* Exercise details: Find out how many lines in the records have the string "computer" in them, and state only that number.

[Dataset entries]
+-------+

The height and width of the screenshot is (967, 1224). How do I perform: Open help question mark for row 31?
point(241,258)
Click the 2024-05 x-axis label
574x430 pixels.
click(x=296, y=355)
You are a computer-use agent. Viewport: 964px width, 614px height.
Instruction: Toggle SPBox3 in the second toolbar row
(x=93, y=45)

+-------+

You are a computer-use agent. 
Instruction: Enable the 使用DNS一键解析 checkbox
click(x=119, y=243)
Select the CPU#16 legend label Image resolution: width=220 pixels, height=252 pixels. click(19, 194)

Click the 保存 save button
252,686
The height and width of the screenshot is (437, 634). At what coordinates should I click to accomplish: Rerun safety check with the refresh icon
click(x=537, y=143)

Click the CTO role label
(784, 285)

+-------+

* Exercise response: 2